El Camino is a two-hour epilogue for a long-celebrated series. It’s the cherry on the bloody sundae that is Breaking Bad. It’s not necessary. It’s not essential viewing. But if you want to spend a couple more hours in the world of Jesse Pinkman, this might be exactly what you want.

What I’m Reading

I first encountered the work of James Ellroy when I saw the movie LA Confidential. It remains one of my all-time favorites. The movie was based on Ellroy’s novel and unlike a lot of adaptations, it managed to maintain the spirit of the novel despite significant plot changes. LA Confidential was part of Ellroy’s ‘LA Quartet’, four novels Ellroy wrote that have overlapping characters and take place in LA from the years 1946-1958. They are The Black Dahlia, The Big Nowhere, LA Confidential, and White Jazz.

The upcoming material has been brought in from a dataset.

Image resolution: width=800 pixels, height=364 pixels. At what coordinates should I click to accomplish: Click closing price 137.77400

Ellroy followed up these novels with his Underworld USA trilogy that spans the years 1958-1972. These are American Tabloid, The Cold Six Thousand, and Blood’s A Rover. The Underworld USA novels have no overlapping characters from the LA Quartet.

In 2014 Ellroy came out with Perfidia, the first of what he’s calling his second LA Quartet. These novels take place between 1941 and 1946. The second of these novels, This Storm, came out in June of this year. This group of novels has characters from both his first LA Quartet and the Underworld USA trilogy, only everyone is much younger than we last saw them.

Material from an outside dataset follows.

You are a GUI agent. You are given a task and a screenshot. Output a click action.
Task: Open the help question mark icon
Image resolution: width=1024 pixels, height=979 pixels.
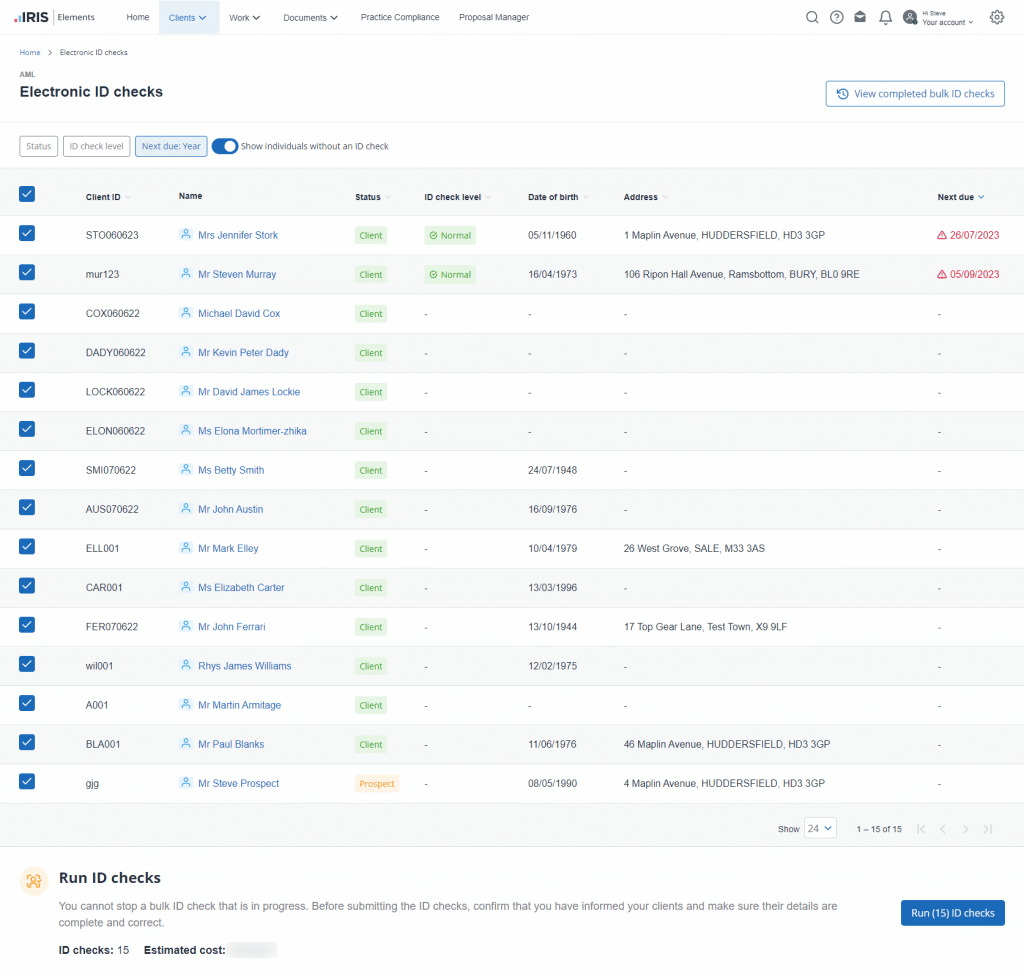point(837,17)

I spent all of last week reading Perfidia. It’s a 691-page novel. Ellroy likes short sentences. And I’m not a fast reader.  Like all of Ellroy’s novels, it’s solid noir mixed with actual history. Fictional and historical characters and events mix. At the end of the book, Ellroy has a cast list that tells readers which characters are based on real historical people and which are invented along with what other Ellroy novels they appear in.

While I consistently enjoy Ellroy novels, they tend to have a bit of a formula to them. Typically the novel is told from three character perspectives. Those characters are almost always white males. And by the end of the novel, one of them is dead. But in Perfidia he changes things up. Instead of three perspectives we get four and only two of them are white males. It’s refreshing to see Ellroy play with his own formula.

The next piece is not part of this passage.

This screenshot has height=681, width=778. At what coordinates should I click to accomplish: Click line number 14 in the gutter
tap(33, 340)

Perfidia starts like any good crime novel, with a horrific crime. A Japanese family is murdered the day before Pearl Harbor with a cryptic note written about a ‘coming apocalypse’. The murders echo throughout the rest of the novel with our main characters all being bothered in different ways by it.

There are no good guys Perfidia. One of the central protagonists is the crooked police chief from LA Confidential. He lies. He threatens to kill people all the time and sometimes follows through on those threats. There is no definition of hero that would include him. And yet he’s absolutely compelling.

One aspect of Ellroy in general and Perfidia in particular that may be jarring for modern readers is the casual racism that can be found throughout the novel. This is a novel that takes place in the three weeks after Pearl Harbor so anti-Japanese racism is everywhere. Ellroy offsets that by having one of the four characters we follow be Hideo Ashida, lone Japanese lab tech of the LAPD. Ashida is a gifted professional lab tech and an even more gifted survivor. The lengths he goes to try to protect himself and his family from the looming internment are simultaneously understanding and disturbing.

Perfidia does have its faults. Sometimes things happen a little too coincidentally. The racism is occasionally over the top. There are little winks to his other novels throughout the book that at points get distracting. But all of that is a small price to pay for a novel that so encapsulates a particular place and time with memorable characters and incredible plot twists.

My favorite moment in the novel (If you want to remain spoiler free skip this paragraph) is when a cop who has absolutely idealized this female character decides to visit her in jail. At this point he has fantasized what the next few years together are going to be like. He sees her as this untouchable thing of beauty. What he doesn’t know is that just minutes before his visit she was attacked by a guard and nearly killed the guard in self-defense in a brutal, bloody fight. So when he sees her, her face is covered in the guard’s blood and she’s in a straitjacket. It’s a moment that shatters his illusions. And it works because of all the character work that’s gone on before. So I’m sure my description doesn’t do it justice.

If you enjoyed LA Confidential, I think you’ll enjoy Perfidia. Ellroy remains one of my favorite authors. And I suppose I can’t give any higher praise than the fact that after spending all week reading, when I got done, I was ready to buy the next book and just keep on reading.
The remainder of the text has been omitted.